问题
I'd like to shorten a string using textwrap.shorten or a function like it. The string can potentially have non-ASCII characters. What's special here is that the maximal width
is for the bytes
encoding of the string. This problem is motivated by the fact that several database column definitions and some message buses have a bytes
based max length.
For example:
>>> import textwrap
>>> s = '☺ Ilsa, le méchant ☺ ☺ gardien ☺'
# Available function that I tried:
>>> textwrap.shorten(s, width=27)
'☺ Ilsa, le méchant ☺ [...]'
>>> len(_.encode())
31 # I want ⩽27
# Desired function:
>>> shorten_to_bytes_width(s, width=27)
'☺ Ilsa, le méchant [...]'
>>> len(_.encode())
27 # I want and get ⩽27
It's okay for the implementation to use a width greater than or equal to the length of the whitespace-stripped placeholder [...]
, i.e. 5.
The text should not be shortened any more than necessary. Some buggy implementations can use optimizations which on occasion result in excessive shortening.
Using textwrap.wrap with bytes count is a similar question but it's different enough from this one since it is about textwrap.wrap
, not textwrap.shorten
. Only the latter function uses a placeholder
([...]
) which makes this question sufficiently unique.
Caution: Do not rely on any of the answers here for shortening a JSON encoded string in a fixed number of bytes. For it, substitute text.encode()
with json.dumps(text)
.
回答1:
In theory it's enough to encode
your string, then check if it fits in the "width" constraint. If it does, then the string can be simply returned. Otherwise you can take the first "width" bytes from the encoded string (minus the bytes needed for the placeholder). To make sure it works like textwrap.shorten
one also needs to find the last whitespace in the remaining bytes and return everything before the whitespace + the placeholder. If there is no whitespace only the placeholder needs to be returned.
Given that you mentioned that you really want it byte-amount constrained the function throws an exception if the placeholder is too large. Because having a placeholder that wouldn't fit into the byte-constrained container/datastructure simply doesn't make sense and avoids a lot of edge cases that could result in inconsistent "maximum byte size" and "placeholder byte size".
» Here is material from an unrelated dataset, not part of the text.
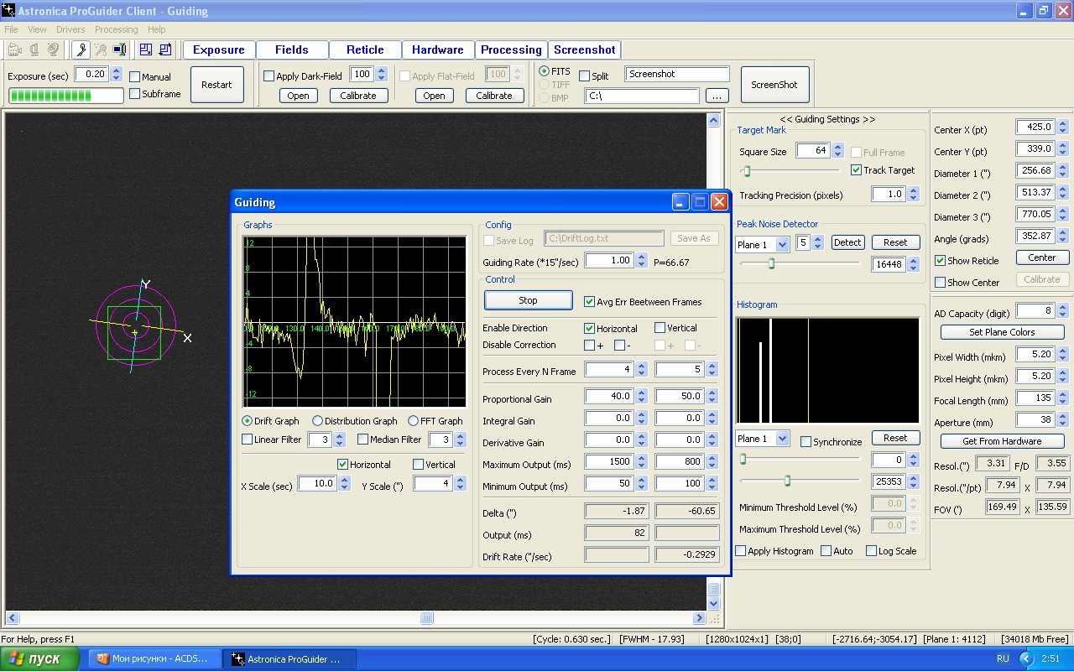The image size is (1074, 671).
Task: Click the magic wand toolbar icon
Action: [100, 49]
The code could look like this:
def shorten_rsplit(string: str, maximum_bytes: int, normalize_spaces: bool = False, placeholder: str = "[...]") -> str:
# Make sure the placeholder satisfies the byte length requirement
encoded_placeholder = placeholder.encode().strip()
if maximum_bytes < len(encoded_placeholder):
raise ValueError('placeholder too large for max width')
# Get the UTF-8 bytes that represent the string and (optionally) normalize the spaces.
if normalize_spaces:
string = " ".join(string.split())
encoded_string = string.encode()
# If the input string is empty simply return an empty string.
if not encoded_string:
return ''
# In case we don't need to shorten anything simply return
if len(encoded_string) <= maximum_bytes:
return string
# We need to shorten the string, so we need to add the placeholder
substring = encoded_string[:maximum_bytes - len(encoded_placeholder)]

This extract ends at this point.